• **Assigned task**: What is needed here is a faithful repeat of every entry, with no character changed.

Dataset entries
.....

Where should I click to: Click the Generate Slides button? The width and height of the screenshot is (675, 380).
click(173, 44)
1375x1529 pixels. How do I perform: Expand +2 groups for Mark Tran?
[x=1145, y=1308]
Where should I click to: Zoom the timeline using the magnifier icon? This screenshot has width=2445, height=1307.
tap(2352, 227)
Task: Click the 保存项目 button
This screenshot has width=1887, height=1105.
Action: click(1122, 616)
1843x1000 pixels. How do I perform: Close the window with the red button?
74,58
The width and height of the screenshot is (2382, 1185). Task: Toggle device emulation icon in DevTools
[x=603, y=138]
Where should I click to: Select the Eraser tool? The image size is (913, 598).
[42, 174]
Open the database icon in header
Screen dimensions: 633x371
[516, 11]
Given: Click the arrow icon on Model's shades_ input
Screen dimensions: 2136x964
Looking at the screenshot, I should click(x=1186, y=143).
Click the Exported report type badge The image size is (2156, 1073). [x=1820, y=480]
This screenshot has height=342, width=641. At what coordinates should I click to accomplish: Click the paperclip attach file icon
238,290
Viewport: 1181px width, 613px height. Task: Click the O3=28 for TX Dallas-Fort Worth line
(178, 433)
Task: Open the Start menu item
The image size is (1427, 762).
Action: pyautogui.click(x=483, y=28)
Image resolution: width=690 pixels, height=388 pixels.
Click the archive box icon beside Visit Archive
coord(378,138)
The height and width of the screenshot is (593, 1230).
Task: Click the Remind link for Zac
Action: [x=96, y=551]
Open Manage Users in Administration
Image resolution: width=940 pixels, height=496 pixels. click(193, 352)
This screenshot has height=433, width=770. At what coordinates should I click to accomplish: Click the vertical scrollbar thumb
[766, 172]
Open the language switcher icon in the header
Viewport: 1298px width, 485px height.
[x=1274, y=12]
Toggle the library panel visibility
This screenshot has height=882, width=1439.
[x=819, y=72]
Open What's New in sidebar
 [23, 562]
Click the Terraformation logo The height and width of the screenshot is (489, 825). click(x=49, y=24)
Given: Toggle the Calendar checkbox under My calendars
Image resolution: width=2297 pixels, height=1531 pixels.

.....

• **Answer**:
Where should I click to: Click the Generate Slides button? The width and height of the screenshot is (675, 380).
click(173, 44)
1375x1529 pixels. How do I perform: Expand +2 groups for Mark Tran?
[x=1145, y=1308]
Where should I click to: Zoom the timeline using the magnifier icon? This screenshot has width=2445, height=1307.
tap(2352, 227)
Task: Click the 保存项目 button
This screenshot has width=1887, height=1105.
Action: click(1122, 616)
1843x1000 pixels. How do I perform: Close the window with the red button?
74,58
The width and height of the screenshot is (2382, 1185). Task: Toggle device emulation icon in DevTools
[x=603, y=138]
Where should I click to: Select the Eraser tool? The image size is (913, 598).
[42, 174]
Open the database icon in header
Screen dimensions: 633x371
[516, 11]
Given: Click the arrow icon on Model's shades_ input
Screen dimensions: 2136x964
Looking at the screenshot, I should click(x=1186, y=143).
Click the Exported report type badge The image size is (2156, 1073). [x=1820, y=480]
This screenshot has height=342, width=641. At what coordinates should I click to accomplish: Click the paperclip attach file icon
238,290
Viewport: 1181px width, 613px height. Task: Click the O3=28 for TX Dallas-Fort Worth line
(178, 433)
Task: Open the Start menu item
The image size is (1427, 762).
Action: pyautogui.click(x=483, y=28)
Image resolution: width=690 pixels, height=388 pixels.
Click the archive box icon beside Visit Archive
coord(378,138)
The height and width of the screenshot is (593, 1230).
Task: Click the Remind link for Zac
Action: [x=96, y=551]
Open Manage Users in Administration
Image resolution: width=940 pixels, height=496 pixels. click(193, 352)
This screenshot has height=433, width=770. At what coordinates should I click to accomplish: Click the vertical scrollbar thumb
[766, 172]
Open the language switcher icon in the header
Viewport: 1298px width, 485px height.
[x=1274, y=12]
Toggle the library panel visibility
This screenshot has height=882, width=1439.
[x=819, y=72]
Open What's New in sidebar
 [23, 562]
Click the Terraformation logo The height and width of the screenshot is (489, 825). click(x=49, y=24)
Given: Toggle the Calendar checkbox under My calendars
Image resolution: width=2297 pixels, height=1531 pixels.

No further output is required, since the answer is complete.